→ **RECORD EXTRACTS**

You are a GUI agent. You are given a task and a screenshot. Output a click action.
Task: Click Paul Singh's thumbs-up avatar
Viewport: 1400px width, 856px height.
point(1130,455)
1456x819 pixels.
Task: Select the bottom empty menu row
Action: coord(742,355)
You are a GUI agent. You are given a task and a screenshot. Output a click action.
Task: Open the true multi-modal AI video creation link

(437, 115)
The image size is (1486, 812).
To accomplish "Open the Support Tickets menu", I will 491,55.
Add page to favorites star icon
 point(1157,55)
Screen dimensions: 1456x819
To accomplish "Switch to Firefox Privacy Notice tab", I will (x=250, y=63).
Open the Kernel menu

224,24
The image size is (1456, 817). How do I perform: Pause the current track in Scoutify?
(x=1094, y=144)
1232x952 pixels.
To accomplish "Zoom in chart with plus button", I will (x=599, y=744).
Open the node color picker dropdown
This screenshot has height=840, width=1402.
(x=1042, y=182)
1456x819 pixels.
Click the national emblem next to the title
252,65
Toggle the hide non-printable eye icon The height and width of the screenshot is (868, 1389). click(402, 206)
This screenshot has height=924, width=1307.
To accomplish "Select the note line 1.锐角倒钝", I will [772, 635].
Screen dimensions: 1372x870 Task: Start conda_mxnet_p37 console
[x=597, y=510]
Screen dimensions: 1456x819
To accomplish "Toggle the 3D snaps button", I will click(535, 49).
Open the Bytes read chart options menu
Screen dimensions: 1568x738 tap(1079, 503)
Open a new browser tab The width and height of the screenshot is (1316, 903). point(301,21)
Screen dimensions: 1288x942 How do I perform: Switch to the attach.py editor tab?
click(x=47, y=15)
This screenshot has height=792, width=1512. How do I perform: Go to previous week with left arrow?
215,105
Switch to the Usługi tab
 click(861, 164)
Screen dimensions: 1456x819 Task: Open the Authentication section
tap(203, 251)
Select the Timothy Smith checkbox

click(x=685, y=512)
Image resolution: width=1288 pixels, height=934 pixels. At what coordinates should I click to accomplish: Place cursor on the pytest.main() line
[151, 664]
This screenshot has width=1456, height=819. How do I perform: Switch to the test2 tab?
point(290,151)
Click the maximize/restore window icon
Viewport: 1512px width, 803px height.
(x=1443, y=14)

→ **ASSIGNMENT**
Give back, word for word, only the lines from the one containing "This screenshot has height=792, width=1512." through the closing line of the entries.

→ **EXERCISE RESULT**
This screenshot has height=792, width=1512. How do I perform: Go to previous week with left arrow?
215,105
Switch to the Usługi tab
 click(861, 164)
Screen dimensions: 1456x819 Task: Open the Authentication section
tap(203, 251)
Select the Timothy Smith checkbox

click(x=685, y=512)
Image resolution: width=1288 pixels, height=934 pixels. At what coordinates should I click to accomplish: Place cursor on the pytest.main() line
[151, 664]
This screenshot has width=1456, height=819. How do I perform: Switch to the test2 tab?
point(290,151)
Click the maximize/restore window icon
Viewport: 1512px width, 803px height.
(x=1443, y=14)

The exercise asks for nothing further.